MUSICA › LEON GIECO CORONO UNA DE LAS MEJORES LUNAS DEL FESTIVAL DE COSQUIN

Amanecer junto al poder de la canción

El santafesino actuó junto a la murga uruguaya Agarrate Catalina y con su banda de perfil más rockero. Antes, pasaron por el escenario Víctor Heredia, Teresa Parodi –a treinta años de su consagración coscoína–, Franco Luciani, Paola Bernal y Aymama.

 Por Sergio Sánchez

Desde Cosquín

“Soy el único artista que toca en el festival de folklore y en Cosquín Rock”, se alegró Gieco desde el escenario durante la séptima luna. El reloj marcaba las 6 de la mañana y comenzaba a clarear. “Como en los viejos tiempos, el amanecer nos encuentra tocando en Cosquín”, dijo el santafesino sin tono irónico. Era la segunda vez en la jornada que Gieco subía al escenario. Primero lo había hecho con la murga uruguaya Agarrate Catalina, y luego con su banda y algunos amigos de Mundo Alas. El santafesino coronó una de las mejores lunas del festival, no sólo por su interesante grilla de artistas, sino también porque terminó a un horario razonable –las fechas venían culminando a las 8 de la mañana, sin gente– y se respetaron los tiempos de los artistas. La grilla, esta vez, fue más acotada. Además de Gieco, brindaron shows impecables Víctor Heredia y Teresa Parodi, dos históricos en el festival, y Franco Luciani, Paola Bernal, Agarrate Catalina y Aymama le dieron pinceladas de frescura a la jornada.

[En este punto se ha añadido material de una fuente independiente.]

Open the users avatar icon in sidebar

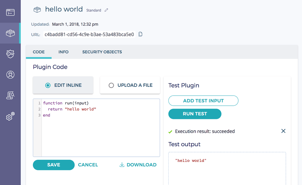pyautogui.click(x=10, y=75)
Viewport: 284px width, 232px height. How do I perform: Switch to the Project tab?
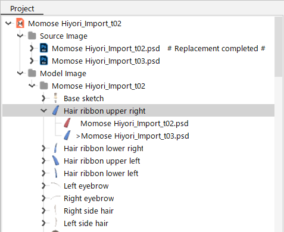tap(22, 9)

La apertura estuvo a cargo de Heredia: aunque tocó apenas cinco canciones, el trovador desplegó un show a la altura de las circunstancias y hasta se dio el lujo de presentar novedades, como la bella zamba “Parte del cielo”, compuesta junto a su pianista Gabino Fernández. Y, claro, sonaron las que todos esperan: una conmovedora versión de “Bailando con tu sombra”, “Ojos de cielo”, “El pueblo victorioso” y “Algún día”. “Cuando toco en Cosquín me gusta hacer canciones que todos conocen, porque eso espero de los artistas que admiro”, dijo luego en conferencia de prensa. “Me alegra mucho que la televisión ahora ponga los nombre de los autores y compositores de las canciones”, celebró Heredia acerca de la transmisión. A su turno, Teresa Parodi también agradeció por ese reconocimiento. No era un Cosquín más para ella; se cumplían treinta años de su consagración. “Creo que en este tiempo no ganaría ese premio porque el gran público de hoy, salvo las excepciones, que por supuesto las hay, escucha y demanda otras formas musicales y otros contenidos”, le dijo la semana pasada a Página/12. Es que, según coinciden varios artistas emblemáticos, el festival cambió. En el Cosquín actual hay más lugar para la espectacularidad, para el show televisivo, que para el gesto austero, el silencio y la canción que precisa de un oído atento.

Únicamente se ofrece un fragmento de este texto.